Corriere della Sera, 4 maggio 2022
Una mostra dedicata alla biblioteca di Umberto Eco
Dunque la biblioteca antica di Umberto Eco, acquistata dallo Stato nel 2018, ha trovato la sua collocazione nella Braidense di Milano, mentre i quarantamila volumi moderni, con le carte e gli archivi, si trasferiranno nell’ala novecentesca della Biblioteca universitaria di Bologna. A Brera sarà esposto da domani al 2 luglio il fondo antico, che comprende circa 1.200 volumi, tra incunaboli, aldine, prime edizioni. L’apertura della mostra, intitolata L’idea della biblioteca, coinciderà con l’inaugurazione dello «Studiolo», dove verranno conservati i preziosi volumi che il bibliofilo Eco ha raccolto per una lunga vita in mezzo mondo. Si tratta della sezione scherzosamente chiamata dallo stesso Eco «Bibliotheca Semiologica, Curiosa, Lunatica, Magica et Pneumatica», che nell’appartamento milanese di piazza Castello occupava una stanza in penombra, deumidificata, climatizzata e fornita di un allarme autonomo (il semiologo temeva i furti ma ancora di più gli incendi). Quella collezione era per Eco «un organismo vivente dotato di vita autonoma», cresciuto negli anni prima in modo un po’ occasionale e poi sempre più secondo criteri sistematici e puntuali.

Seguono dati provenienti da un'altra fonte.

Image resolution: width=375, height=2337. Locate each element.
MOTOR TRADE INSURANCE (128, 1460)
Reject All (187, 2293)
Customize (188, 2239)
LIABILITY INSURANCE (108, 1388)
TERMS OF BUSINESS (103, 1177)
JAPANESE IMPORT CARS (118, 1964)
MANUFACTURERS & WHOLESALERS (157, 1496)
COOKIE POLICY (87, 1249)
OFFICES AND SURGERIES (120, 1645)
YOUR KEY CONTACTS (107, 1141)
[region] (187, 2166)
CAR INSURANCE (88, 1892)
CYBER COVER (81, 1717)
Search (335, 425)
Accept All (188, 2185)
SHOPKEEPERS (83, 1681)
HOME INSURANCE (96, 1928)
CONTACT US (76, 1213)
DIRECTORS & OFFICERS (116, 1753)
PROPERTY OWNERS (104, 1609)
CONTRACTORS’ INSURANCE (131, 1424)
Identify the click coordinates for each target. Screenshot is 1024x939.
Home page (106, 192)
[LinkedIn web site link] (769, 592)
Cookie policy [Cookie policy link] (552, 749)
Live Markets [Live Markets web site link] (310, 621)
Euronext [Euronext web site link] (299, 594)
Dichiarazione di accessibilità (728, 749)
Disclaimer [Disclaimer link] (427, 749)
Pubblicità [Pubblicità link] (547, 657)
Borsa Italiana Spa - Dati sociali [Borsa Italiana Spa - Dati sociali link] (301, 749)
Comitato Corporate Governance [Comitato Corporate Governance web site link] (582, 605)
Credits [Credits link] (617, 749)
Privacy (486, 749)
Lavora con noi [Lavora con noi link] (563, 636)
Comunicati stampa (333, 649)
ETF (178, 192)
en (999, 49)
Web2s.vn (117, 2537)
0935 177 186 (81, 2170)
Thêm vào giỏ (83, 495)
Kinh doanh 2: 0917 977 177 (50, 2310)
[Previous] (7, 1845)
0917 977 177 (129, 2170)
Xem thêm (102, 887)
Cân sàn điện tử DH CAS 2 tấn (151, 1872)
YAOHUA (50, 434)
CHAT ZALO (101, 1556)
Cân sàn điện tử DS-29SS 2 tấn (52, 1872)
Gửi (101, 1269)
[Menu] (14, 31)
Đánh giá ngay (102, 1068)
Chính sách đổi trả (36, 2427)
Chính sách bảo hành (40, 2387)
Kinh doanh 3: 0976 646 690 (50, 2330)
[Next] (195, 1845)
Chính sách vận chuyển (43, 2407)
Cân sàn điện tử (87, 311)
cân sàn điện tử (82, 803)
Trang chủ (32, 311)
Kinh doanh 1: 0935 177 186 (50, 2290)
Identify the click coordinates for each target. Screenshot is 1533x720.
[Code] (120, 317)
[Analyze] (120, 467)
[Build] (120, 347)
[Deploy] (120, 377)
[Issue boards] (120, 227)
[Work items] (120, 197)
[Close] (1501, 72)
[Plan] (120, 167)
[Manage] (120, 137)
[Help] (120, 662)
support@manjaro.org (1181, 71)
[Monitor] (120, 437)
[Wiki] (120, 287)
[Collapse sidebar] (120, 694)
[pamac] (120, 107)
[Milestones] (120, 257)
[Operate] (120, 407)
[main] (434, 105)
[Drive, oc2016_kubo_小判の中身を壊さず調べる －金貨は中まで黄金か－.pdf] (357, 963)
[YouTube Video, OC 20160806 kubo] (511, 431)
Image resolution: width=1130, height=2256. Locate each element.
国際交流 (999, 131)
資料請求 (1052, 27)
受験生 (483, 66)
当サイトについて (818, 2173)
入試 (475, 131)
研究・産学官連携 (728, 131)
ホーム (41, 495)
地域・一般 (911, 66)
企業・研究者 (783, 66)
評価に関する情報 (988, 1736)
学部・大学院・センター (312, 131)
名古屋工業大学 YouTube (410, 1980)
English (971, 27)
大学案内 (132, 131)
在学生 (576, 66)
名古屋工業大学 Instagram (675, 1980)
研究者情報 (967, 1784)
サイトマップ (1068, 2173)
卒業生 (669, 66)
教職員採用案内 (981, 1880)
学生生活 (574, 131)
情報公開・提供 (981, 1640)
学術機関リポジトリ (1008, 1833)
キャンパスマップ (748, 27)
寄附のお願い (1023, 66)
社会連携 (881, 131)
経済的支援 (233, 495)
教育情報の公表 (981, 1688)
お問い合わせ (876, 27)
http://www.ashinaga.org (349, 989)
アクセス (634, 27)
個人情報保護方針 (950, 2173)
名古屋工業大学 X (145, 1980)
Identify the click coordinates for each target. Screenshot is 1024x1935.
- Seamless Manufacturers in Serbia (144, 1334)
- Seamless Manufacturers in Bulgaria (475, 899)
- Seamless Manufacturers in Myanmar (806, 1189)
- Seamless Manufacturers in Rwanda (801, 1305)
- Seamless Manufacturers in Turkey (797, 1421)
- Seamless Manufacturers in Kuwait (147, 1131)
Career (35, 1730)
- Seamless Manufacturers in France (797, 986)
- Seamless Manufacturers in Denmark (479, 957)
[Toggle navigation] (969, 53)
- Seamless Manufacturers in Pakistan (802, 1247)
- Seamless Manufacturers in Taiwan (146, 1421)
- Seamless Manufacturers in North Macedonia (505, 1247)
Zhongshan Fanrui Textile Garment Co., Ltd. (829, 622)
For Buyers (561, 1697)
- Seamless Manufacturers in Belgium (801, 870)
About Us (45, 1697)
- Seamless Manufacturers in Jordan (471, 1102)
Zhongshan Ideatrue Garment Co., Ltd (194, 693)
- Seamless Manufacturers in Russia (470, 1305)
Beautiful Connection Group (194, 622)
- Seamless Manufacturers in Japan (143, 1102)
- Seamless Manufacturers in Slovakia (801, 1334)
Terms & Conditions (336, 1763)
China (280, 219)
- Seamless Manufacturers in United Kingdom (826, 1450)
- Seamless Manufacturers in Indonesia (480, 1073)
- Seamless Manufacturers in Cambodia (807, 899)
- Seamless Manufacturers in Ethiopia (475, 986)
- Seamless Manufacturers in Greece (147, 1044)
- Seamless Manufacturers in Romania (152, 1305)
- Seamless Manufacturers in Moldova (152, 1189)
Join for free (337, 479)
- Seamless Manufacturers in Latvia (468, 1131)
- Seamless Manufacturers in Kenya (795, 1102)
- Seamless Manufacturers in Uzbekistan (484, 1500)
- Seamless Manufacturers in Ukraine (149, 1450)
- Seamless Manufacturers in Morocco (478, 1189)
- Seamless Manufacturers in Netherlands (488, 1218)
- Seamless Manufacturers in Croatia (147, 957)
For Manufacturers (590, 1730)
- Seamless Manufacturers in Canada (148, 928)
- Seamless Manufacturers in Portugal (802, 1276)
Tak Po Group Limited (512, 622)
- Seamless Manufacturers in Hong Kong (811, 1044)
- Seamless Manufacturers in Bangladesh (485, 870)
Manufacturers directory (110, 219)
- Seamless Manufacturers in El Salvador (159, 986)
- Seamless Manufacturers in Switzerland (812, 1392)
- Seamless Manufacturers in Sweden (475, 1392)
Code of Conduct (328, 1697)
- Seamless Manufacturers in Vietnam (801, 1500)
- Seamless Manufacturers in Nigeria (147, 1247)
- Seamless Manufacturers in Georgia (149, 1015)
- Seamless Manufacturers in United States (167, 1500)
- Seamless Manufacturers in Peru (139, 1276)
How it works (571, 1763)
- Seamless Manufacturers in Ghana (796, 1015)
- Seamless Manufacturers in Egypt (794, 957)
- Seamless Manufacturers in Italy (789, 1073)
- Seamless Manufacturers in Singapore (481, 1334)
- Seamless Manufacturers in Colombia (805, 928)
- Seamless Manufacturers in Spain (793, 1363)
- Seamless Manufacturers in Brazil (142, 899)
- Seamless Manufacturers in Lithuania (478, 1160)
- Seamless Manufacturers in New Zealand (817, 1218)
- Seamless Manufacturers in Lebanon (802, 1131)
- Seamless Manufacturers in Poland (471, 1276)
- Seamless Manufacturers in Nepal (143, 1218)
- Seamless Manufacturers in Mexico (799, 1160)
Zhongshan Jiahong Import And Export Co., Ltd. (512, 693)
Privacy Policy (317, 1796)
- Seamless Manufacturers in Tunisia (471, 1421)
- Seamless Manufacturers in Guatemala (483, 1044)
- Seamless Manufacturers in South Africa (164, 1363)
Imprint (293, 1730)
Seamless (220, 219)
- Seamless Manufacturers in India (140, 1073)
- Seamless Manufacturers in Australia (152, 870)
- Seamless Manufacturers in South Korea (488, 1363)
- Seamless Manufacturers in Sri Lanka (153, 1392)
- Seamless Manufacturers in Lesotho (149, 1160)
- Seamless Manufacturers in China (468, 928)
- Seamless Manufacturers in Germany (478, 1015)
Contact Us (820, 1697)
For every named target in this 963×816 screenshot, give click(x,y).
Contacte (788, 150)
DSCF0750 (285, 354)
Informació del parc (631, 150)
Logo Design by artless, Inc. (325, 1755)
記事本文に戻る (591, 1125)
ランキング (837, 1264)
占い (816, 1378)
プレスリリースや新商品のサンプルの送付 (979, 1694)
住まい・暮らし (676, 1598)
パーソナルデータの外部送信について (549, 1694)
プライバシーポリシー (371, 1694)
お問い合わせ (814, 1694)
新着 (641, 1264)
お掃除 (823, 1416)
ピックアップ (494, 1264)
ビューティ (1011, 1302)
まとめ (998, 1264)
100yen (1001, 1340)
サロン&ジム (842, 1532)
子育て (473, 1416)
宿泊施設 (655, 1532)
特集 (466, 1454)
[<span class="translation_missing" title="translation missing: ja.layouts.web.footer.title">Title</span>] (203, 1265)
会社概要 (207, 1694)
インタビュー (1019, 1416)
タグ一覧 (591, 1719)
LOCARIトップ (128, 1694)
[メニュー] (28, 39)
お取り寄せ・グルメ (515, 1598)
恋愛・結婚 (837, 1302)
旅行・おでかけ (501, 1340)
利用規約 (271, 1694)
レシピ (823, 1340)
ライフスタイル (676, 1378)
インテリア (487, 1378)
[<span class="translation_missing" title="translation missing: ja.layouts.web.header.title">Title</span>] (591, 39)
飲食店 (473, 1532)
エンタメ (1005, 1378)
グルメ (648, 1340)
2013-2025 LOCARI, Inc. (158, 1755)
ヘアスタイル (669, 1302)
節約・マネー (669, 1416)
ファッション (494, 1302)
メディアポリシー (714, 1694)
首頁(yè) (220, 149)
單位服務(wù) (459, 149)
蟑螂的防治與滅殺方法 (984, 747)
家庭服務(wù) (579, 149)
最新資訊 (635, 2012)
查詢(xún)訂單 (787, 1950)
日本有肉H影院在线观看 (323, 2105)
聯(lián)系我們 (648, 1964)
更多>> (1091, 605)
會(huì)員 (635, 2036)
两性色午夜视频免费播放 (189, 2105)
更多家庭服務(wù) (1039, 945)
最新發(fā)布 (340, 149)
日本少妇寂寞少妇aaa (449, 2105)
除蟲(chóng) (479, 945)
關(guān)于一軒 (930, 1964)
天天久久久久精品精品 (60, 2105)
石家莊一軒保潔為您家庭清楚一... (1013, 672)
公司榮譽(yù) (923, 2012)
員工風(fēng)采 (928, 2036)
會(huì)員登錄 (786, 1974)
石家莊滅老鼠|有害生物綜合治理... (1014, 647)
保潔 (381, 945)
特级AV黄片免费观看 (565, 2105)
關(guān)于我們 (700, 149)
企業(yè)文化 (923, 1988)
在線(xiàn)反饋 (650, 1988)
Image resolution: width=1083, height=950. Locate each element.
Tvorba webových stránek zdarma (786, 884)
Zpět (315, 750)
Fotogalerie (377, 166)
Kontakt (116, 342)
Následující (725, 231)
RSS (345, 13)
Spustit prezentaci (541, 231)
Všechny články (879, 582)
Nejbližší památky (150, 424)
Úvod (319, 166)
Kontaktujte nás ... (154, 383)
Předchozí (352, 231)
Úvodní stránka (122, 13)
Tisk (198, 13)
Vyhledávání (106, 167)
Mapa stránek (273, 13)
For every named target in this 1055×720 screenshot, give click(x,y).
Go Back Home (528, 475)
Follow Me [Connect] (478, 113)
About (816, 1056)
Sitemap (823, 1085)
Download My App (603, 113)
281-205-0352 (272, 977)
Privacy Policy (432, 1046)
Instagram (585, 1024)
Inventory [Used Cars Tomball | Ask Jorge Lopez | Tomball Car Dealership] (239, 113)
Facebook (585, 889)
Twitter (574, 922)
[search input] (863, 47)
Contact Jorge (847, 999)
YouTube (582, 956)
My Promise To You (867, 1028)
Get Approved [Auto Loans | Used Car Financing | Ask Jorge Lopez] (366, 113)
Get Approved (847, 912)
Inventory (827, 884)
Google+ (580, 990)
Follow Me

«Sono diventato un vero bibliofilo dopo i cinquant’anni», diceva Eco ripensando alla sua passione. «Un tempo correvo qua e là per scovare pezzi curiosi — raccontò a Andrea Kerbaker nel 2012 — oggi mi limito a poche scelte mirate». Gli interessi prevalenti che hanno ispirato la raccolta sono il sapere occulto e il sapere falso, temi che, come si sa, hanno occupato l’attenzione sia dello studioso sia dello scrittore: «Ho Tolomeo, che si sbagliava sul moto della Terra, ma non ho Galileo, che aveva ragione», dichiarò Eco in Non sperate di liberarvi dei libri, il dialogo con Jean-Claude Carrière.
In realtà, parlare di fondo antico sarebbe improprio, visto che nel corpus spiccano volumi ottocenteschi e novecenteschi di notevolissimo valore, come le due ristampe (1924 e 1926) dell’Ulysses di Joyce, edite dalla parigina Shakespeare & Company. 36 sono gli incunaboli, tra cui il De Civitate Dei di Sant’Agostino edito a Roma nel 1470, il Corpus Hermeticum di Ermete Trismegisto (Venezia 1481) e l’Hypnerotomachia Poliphili, il romanzo allegorico impresso da Manuzio nel 1499 con 170 xilografie, che Eco, e non solo lui, considerava «il più bel libro mai stampato». Eco amava ricordare, tra i suoi gioielli, «un vecchio Paracelso di cui ogni pagina assomiglia a un merletto». E segnalava un altro incunabolo, il Malleus maleficarum, «grande e nefasto manuale per gli inquisitori e i cacciatori di streghe, rilegato da un “Mosè Cornuto”, altrimenti detto un ebreo che lavorava solo per biblioteche cistercensi e che firmava ogni rilegatura con l’immagine di un Mosè con le corna». Ci sono numerose cinquecentine: un De umbris idearum di Giordano Bruno (1582), varie prime edizioni di Tomaso Garzoni, e procedendo verso il secolo scorso, ci si imbatte in un Moebius sull’inferiorità mentale della donna, stampato a Torino nel 1904...
Tanti testi che «riemergono ciclicamente nei romanzi, nei saggi e nelle interviste», ha testimoniato lo studioso olandese Frans A. Janssen, che visitò più volte la biblioteca di Eco, sottolineando il rapporto intrinseco tra il collezionista, lo scrittore e lo studioso di misteri, occultismi, alchimie, segreti, pronostici, magie, tenebrosità orientali, satanismi... Tutto ciò che accendeva la sua fantasia e la sua infinita, leggendaria curiosità.